Auf diese Weise konnten sie drei Dürreperioden datieren, die bis zu zehn Jahre andauerten. Passend zu den archäologischen Daten, die drei Phasen des Zusammenbruchs der Maya aufzeigen, datierten die Forscher die Dürreperioden auf 810, 860 und 910 nach Christus. Diese Ergebnisse unterstützen die Theorie, dass Dürreperionen beim Untergang der Mayakultur eine wichtige Rolle spielten.

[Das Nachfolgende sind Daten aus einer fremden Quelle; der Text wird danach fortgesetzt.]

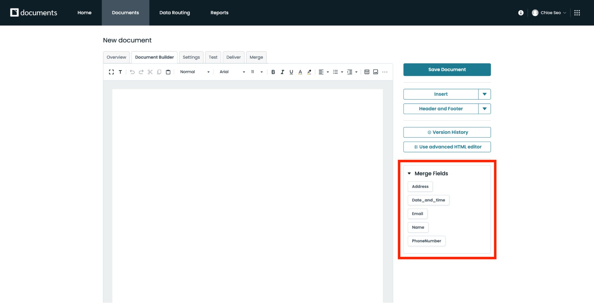Viewport: 594px width, 303px height.
Task: Click the paste clipboard icon
Action: pos(168,72)
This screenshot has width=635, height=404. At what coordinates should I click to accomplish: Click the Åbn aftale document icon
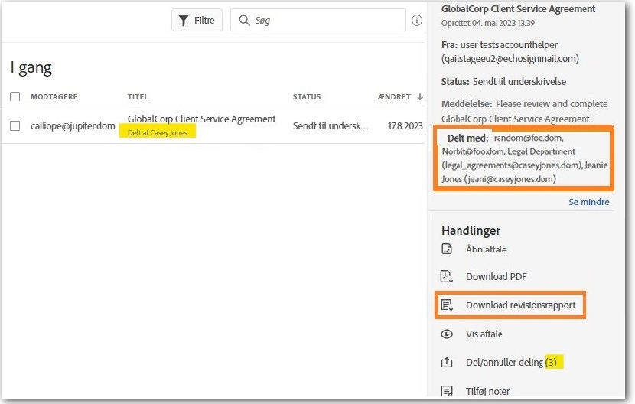click(x=448, y=249)
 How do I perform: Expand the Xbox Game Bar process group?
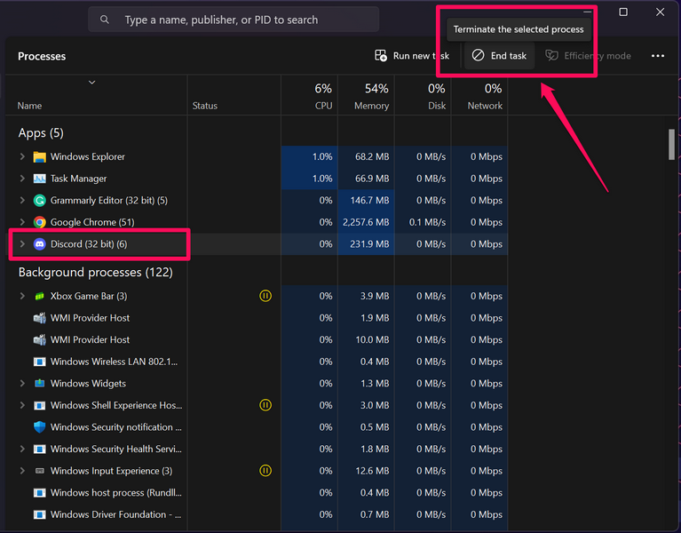pyautogui.click(x=23, y=296)
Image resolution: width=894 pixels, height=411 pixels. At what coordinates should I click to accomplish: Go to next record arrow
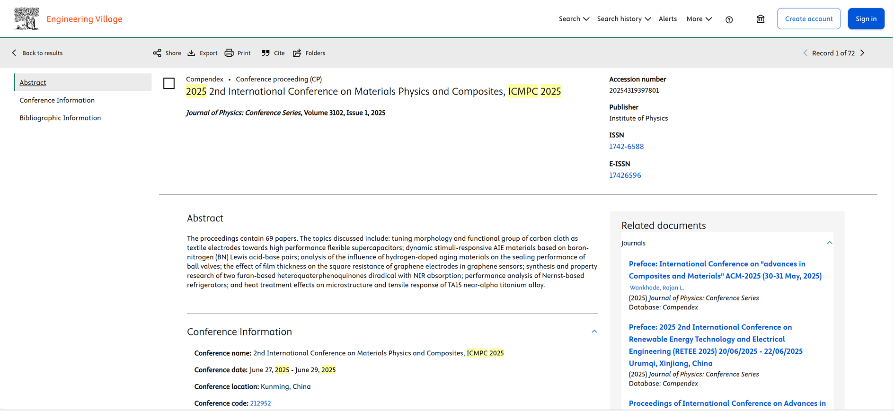pyautogui.click(x=862, y=53)
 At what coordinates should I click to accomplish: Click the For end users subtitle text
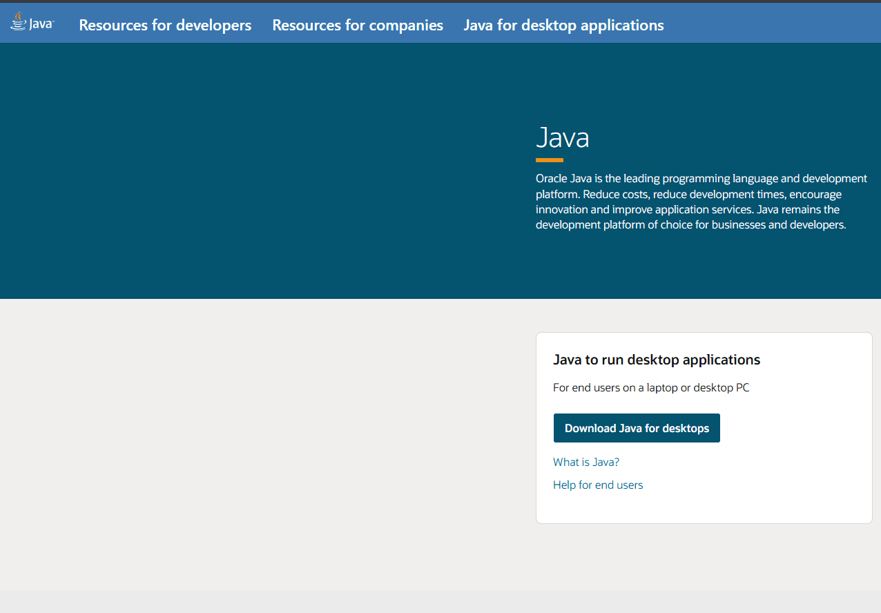(651, 388)
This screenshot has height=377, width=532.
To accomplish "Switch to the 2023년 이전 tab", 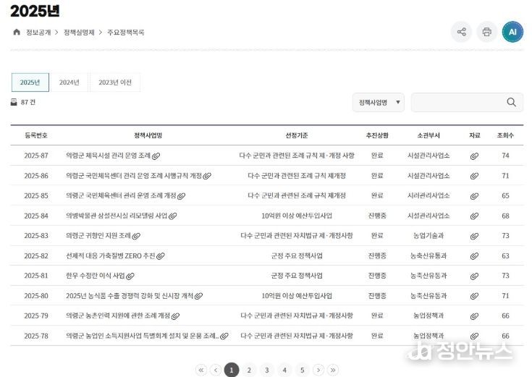I will [115, 82].
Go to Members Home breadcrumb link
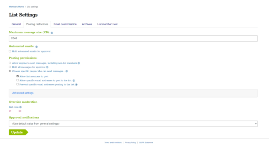Screen dimensions: 269x147 pyautogui.click(x=16, y=6)
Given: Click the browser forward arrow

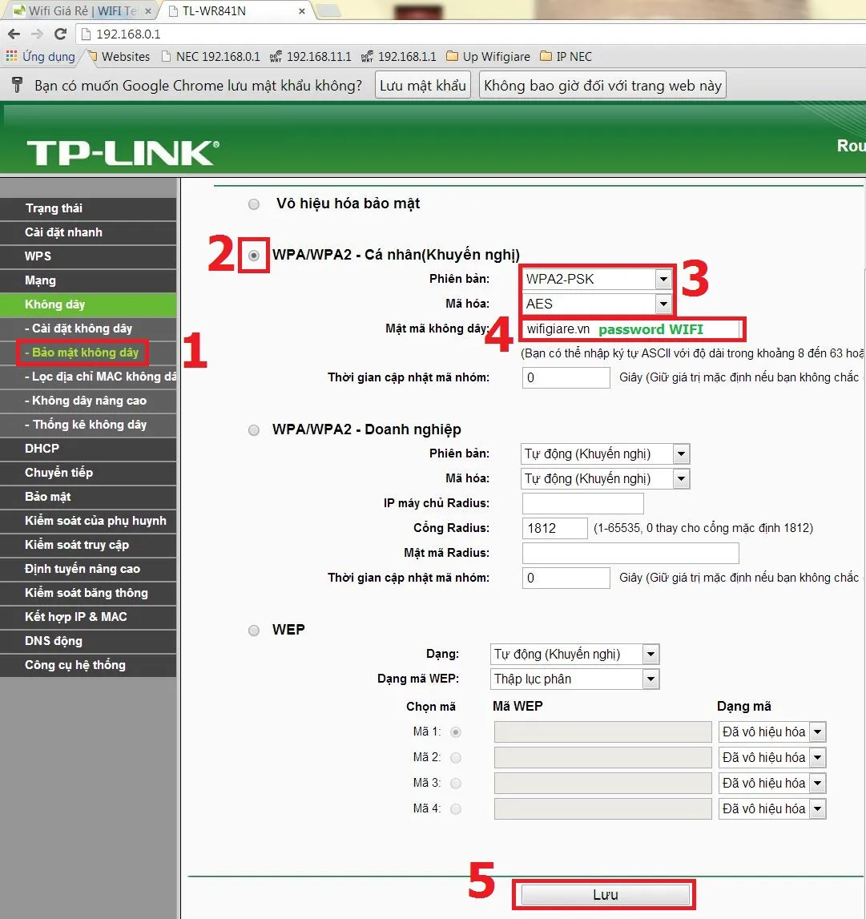Looking at the screenshot, I should 37,34.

Die Zivilisation der Maya entwickelte sich zeitweise in extremer Trockenheit. Um genügend zu essen zu haben, waren sie von regelmäßigen Regenfällen abhängig. Die Sommer waren normalerweise regenreich, die Winter trocken. Für die regenarmen Zeiten hatten die Maya in ihren Siedlungen Wasserspeicher angelegt. Außerdem nutzten sie Gefälle aus, um das herablaufende Wasser über ein Kanalsystem zu verteilen. Doch diese Einrichtungen nützten ihnen wahrscheinlich während der jahrelangen Dürreperioden nicht mehr.
Um 750 nach Christus lebten nach Schätzungen der Archäologen drei bis dreizehn Millionen Maya. Zwischen 750 und 950 nach Christus verließen sie ihre dicht besiedelten Städte. Die so genannte Klassische Mayakultur fand hier ihr mysteriöses Ende.